• **Stated problem**:
Reproduce all of the entries below verbatim, from the first line to the last.

• **Entries**:

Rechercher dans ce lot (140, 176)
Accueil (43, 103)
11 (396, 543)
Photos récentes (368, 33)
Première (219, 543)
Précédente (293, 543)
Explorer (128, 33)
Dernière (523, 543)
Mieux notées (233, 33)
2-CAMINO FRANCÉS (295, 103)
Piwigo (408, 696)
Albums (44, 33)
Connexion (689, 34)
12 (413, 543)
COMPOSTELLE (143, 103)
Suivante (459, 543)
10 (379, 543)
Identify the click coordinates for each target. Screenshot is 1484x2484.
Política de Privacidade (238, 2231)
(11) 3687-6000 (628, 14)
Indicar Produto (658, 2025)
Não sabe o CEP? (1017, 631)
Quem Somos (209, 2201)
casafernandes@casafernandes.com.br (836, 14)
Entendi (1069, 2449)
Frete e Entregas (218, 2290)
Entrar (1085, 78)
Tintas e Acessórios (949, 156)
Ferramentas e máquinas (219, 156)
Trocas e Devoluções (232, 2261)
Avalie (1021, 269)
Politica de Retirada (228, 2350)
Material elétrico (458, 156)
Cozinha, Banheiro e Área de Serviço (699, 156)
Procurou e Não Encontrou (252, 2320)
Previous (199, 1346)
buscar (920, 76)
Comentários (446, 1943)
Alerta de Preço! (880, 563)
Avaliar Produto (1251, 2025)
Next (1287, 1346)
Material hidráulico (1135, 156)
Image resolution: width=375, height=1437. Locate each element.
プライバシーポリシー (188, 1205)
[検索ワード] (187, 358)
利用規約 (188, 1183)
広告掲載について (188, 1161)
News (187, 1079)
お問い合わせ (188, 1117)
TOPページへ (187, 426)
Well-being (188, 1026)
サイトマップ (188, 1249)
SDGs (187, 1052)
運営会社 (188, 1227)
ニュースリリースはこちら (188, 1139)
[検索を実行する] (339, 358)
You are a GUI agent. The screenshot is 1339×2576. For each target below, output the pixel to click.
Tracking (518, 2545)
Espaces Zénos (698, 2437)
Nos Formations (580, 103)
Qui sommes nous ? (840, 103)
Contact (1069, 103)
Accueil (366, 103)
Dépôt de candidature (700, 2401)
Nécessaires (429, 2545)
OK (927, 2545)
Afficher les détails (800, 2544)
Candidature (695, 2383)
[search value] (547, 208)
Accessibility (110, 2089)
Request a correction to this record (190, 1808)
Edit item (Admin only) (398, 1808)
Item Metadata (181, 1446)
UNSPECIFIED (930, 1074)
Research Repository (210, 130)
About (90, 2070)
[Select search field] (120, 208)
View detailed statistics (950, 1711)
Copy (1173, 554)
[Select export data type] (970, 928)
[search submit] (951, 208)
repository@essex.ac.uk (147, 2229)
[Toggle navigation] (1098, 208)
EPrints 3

• **Exercise output**:
Rechercher dans ce lot (140, 176)
Accueil (43, 103)
11 (396, 543)
Photos récentes (368, 33)
Première (219, 543)
Précédente (293, 543)
Explorer (128, 33)
Dernière (523, 543)
Mieux notées (233, 33)
2-CAMINO FRANCÉS (295, 103)
Piwigo (408, 696)
Albums (44, 33)
Connexion (689, 34)
12 (413, 543)
COMPOSTELLE (143, 103)
Suivante (459, 543)
10 (379, 543)
Identify the click coordinates for each target. Screenshot is 1484x2484.
Política de Privacidade (238, 2231)
(11) 3687-6000 (628, 14)
Indicar Produto (658, 2025)
Não sabe o CEP? (1017, 631)
Quem Somos (209, 2201)
casafernandes@casafernandes.com.br (836, 14)
Entendi (1069, 2449)
Frete e Entregas (218, 2290)
Entrar (1085, 78)
Tintas e Acessórios (949, 156)
Ferramentas e máquinas (219, 156)
Trocas e Devoluções (232, 2261)
Avalie (1021, 269)
Politica de Retirada (228, 2350)
Material elétrico (458, 156)
Cozinha, Banheiro e Área de Serviço (699, 156)
Procurou e Não Encontrou (252, 2320)
Previous (199, 1346)
buscar (920, 76)
Comentários (446, 1943)
Alerta de Preço! (880, 563)
Avaliar Produto (1251, 2025)
Next (1287, 1346)
Material hidráulico (1135, 156)
Image resolution: width=375, height=1437. Locate each element.
プライバシーポリシー (188, 1205)
[検索ワード] (187, 358)
利用規約 (188, 1183)
広告掲載について (188, 1161)
News (187, 1079)
お問い合わせ (188, 1117)
TOPページへ (187, 426)
Well-being (188, 1026)
サイトマップ (188, 1249)
SDGs (187, 1052)
運営会社 (188, 1227)
ニュースリリースはこちら (188, 1139)
[検索を実行する] (339, 358)
You are a GUI agent. The screenshot is 1339×2576. For each target below, output the pixel to click.
Tracking (518, 2545)
Espaces Zénos (698, 2437)
Nos Formations (580, 103)
Qui sommes nous ? (840, 103)
Contact (1069, 103)
Accueil (366, 103)
Dépôt de candidature (700, 2401)
Nécessaires (429, 2545)
OK (927, 2545)
Afficher les détails (800, 2544)
Candidature (695, 2383)
[search value] (547, 208)
Accessibility (110, 2089)
Request a correction to this record (190, 1808)
Edit item (Admin only) (398, 1808)
Item Metadata (181, 1446)
UNSPECIFIED (930, 1074)
Research Repository (210, 130)
About (90, 2070)
[Select search field] (120, 208)
View detailed statistics (950, 1711)
Copy (1173, 554)
[Select export data type] (970, 928)
[search submit] (951, 208)
repository@essex.ac.uk (147, 2229)
[Toggle navigation] (1098, 208)
EPrints 3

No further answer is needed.